Las mujeres con las que pude convivir no trabajaban. Su tiempo estaba organizado en función de los horarios escolares de sus hijos y el resto lo dedicaban a acudir a salones de belleza para la posterior reunión familiar. Una de ellas era esta comida en la que pregunté a Katy qué era lo que menos le gustaba de Irán. La pregunta paralizó las voces de todos los comensales e incluso pareció que se detuviera el humo de la pipa de agua. Katy ya había respondido a muchas de mis preguntas. Entre ellas, el riesgo que corrías por mostrar las piernas desnudas, sin medias. Me dijo que ahora las mujeres se maquillan en exceso porque hubo un tiempo en el que se las detenía para cortarles los labios con una cuchilla de afeitar. Cuando quisimos beber un vino español, tuvimos que devorar el corcho con la punta de un cuchillo, porque es imposible encontrar, ni pasar por la frontera, un simple sacacorchos debido a la prohibición del consumo de alcohol.

Katy rompió el silencio de la mesa y le tomó el pulso a la mirada de su marido. Sacó valor y me respondió: "¿A mí? A mí lo que me gustaría sería quitarme el velo". Su esposo cambió de manera radical la conversación al preguntarme por mi jugador favorito del Betis.

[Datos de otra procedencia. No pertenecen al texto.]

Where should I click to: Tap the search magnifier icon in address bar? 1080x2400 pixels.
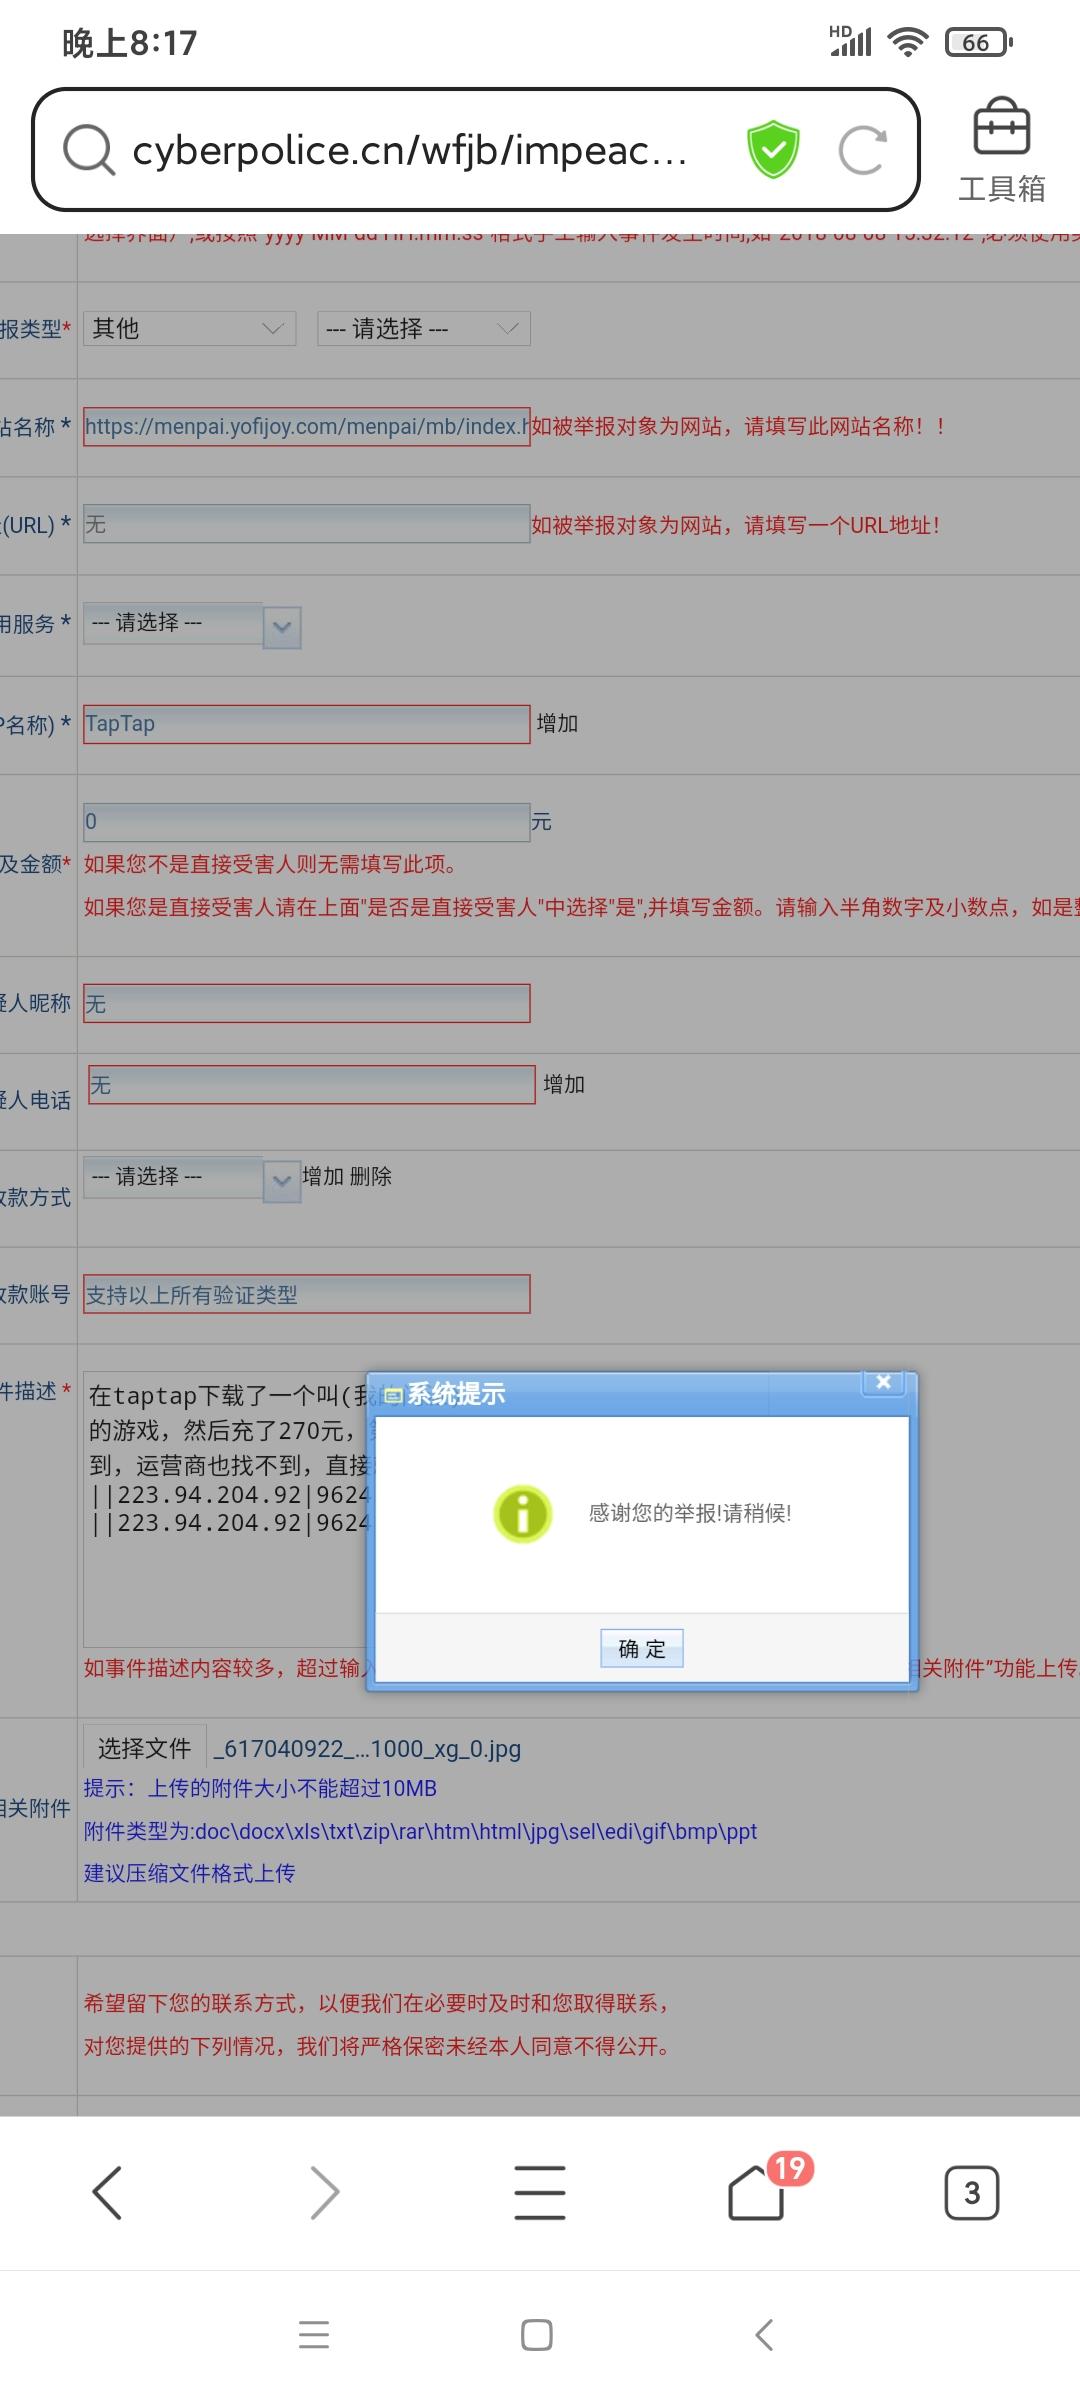click(89, 150)
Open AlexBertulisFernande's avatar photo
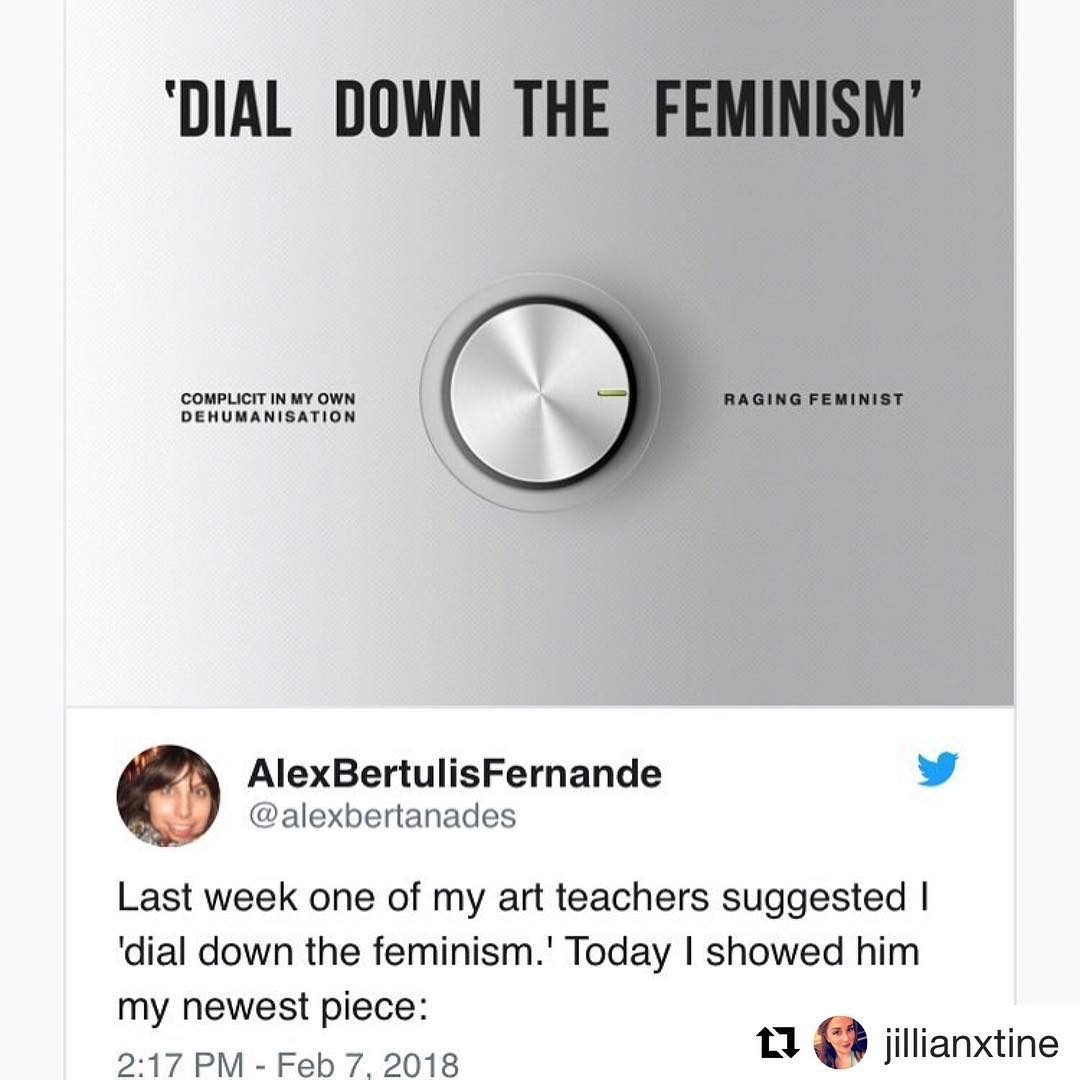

El eco de Katy resonó en mi mente el día que mataron de un disparo a Nedá durante una manifestación en contra del resultado electoral. En su agonía vi su muerte, el nacimiento de una heroína y el desprendimiento del velo que desnudó su cabello al caer al suelo. Supe entonces que en Irán, todavía, el velo sólo se quita a disparos.